>>>
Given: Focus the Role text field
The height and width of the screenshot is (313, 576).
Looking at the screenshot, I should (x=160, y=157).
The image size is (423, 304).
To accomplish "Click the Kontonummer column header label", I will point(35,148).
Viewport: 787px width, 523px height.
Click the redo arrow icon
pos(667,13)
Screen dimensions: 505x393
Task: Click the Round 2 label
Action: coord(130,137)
<<<
> PROBLEM:
Would you please write out the entries again exactly?

> WRITTEN RESPONSE:
Given: Focus the Role text field
The height and width of the screenshot is (313, 576).
Looking at the screenshot, I should (x=160, y=157).
The image size is (423, 304).
To accomplish "Click the Kontonummer column header label", I will point(35,148).
Viewport: 787px width, 523px height.
Click the redo arrow icon
pos(667,13)
Screen dimensions: 505x393
Task: Click the Round 2 label
Action: coord(130,137)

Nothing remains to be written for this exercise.